* _TASK ITEM_
Below are records; from the line containing "The image size" through the very last line, output each line exactly. No pictures.

(RECORDS PROVIDED)

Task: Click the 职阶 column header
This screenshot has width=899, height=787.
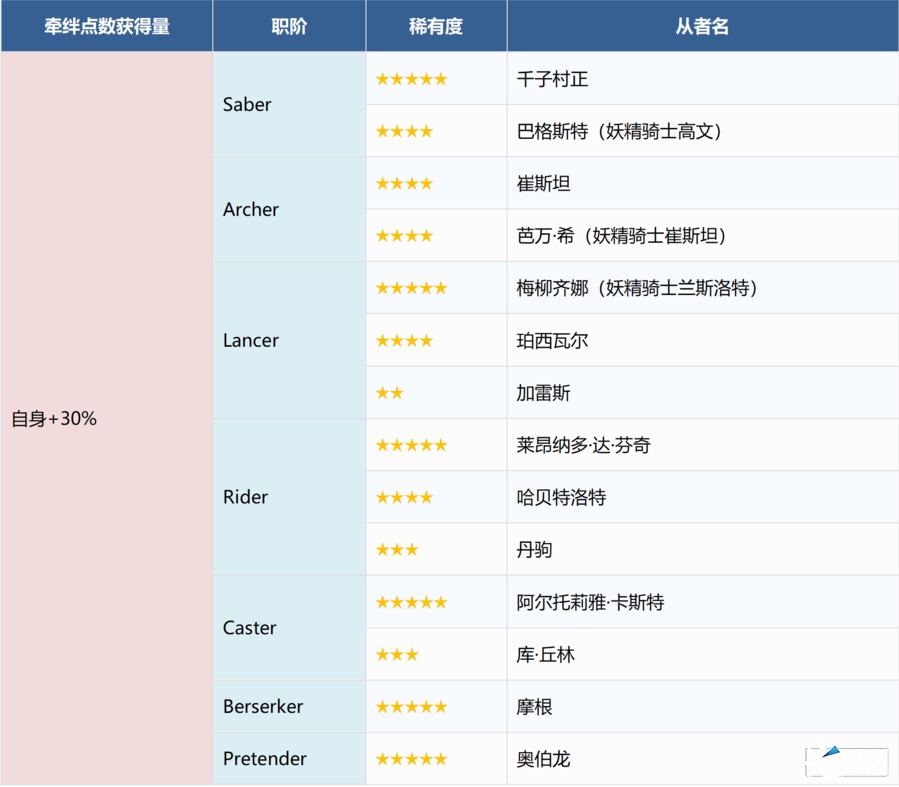Action: coord(289,26)
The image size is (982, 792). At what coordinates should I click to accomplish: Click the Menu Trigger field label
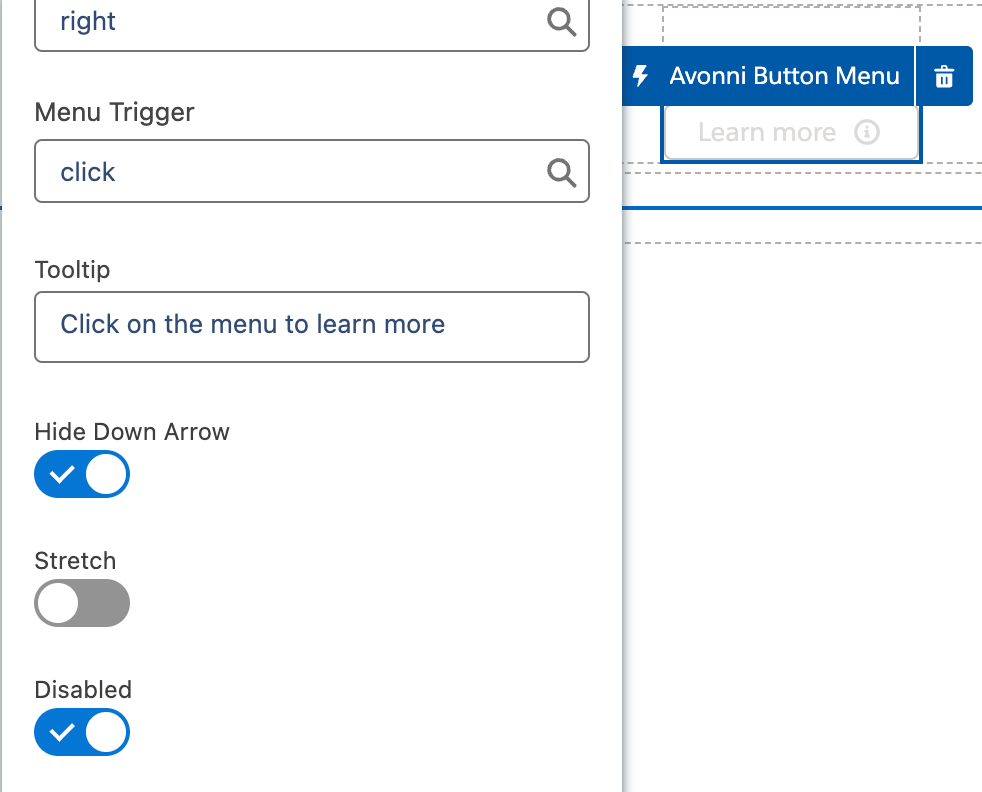click(114, 112)
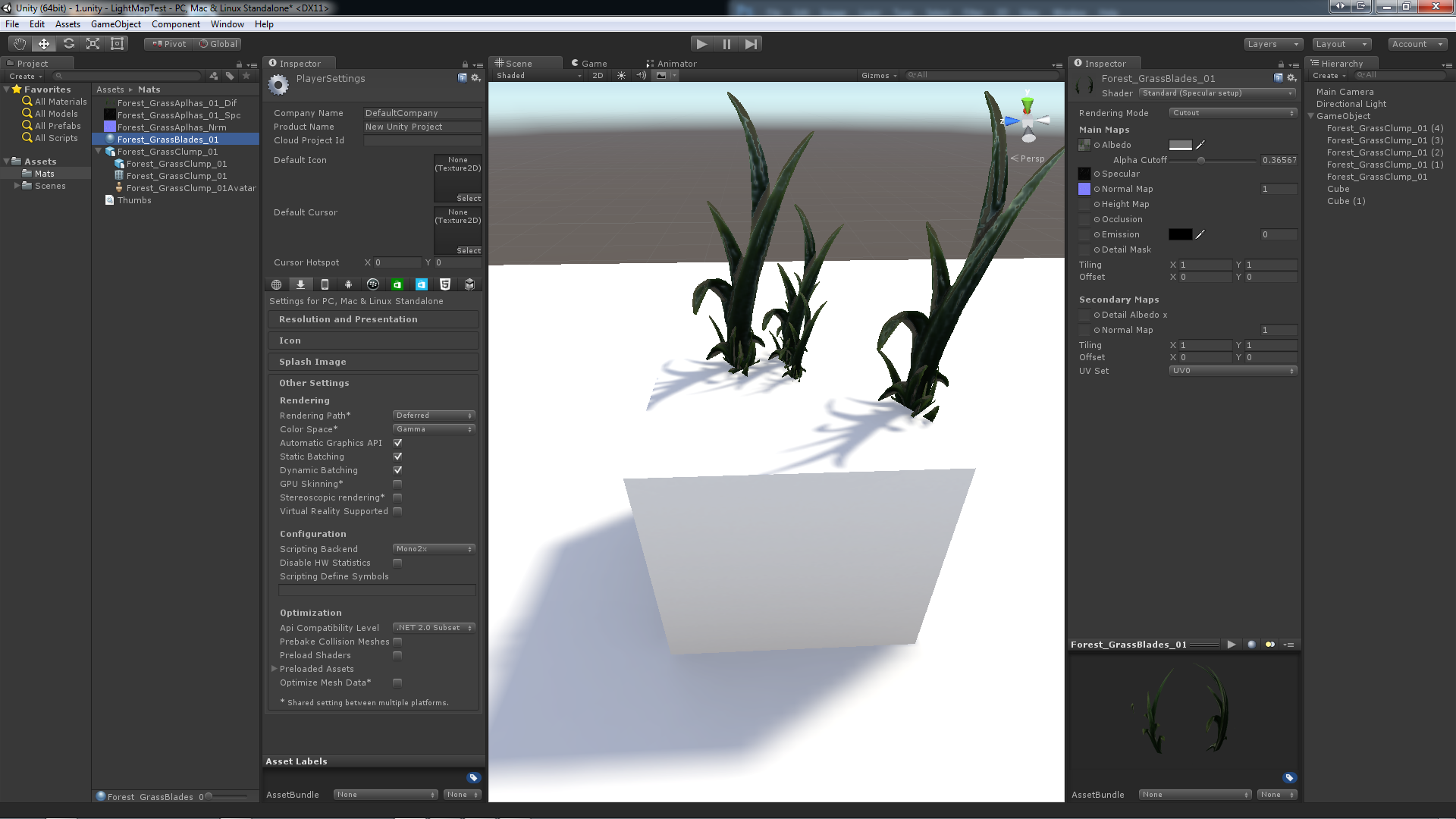Click the Pause button in toolbar
1456x819 pixels.
pos(727,43)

(End RECORDS PROVIDED)

* _FINAL ANSWER_
The image size is (982, 792). At what coordinates should I click to accomplish: Click the Menu Trigger field label
click(114, 112)
Click the Pause button in toolbar
1456x819 pixels.
pos(727,43)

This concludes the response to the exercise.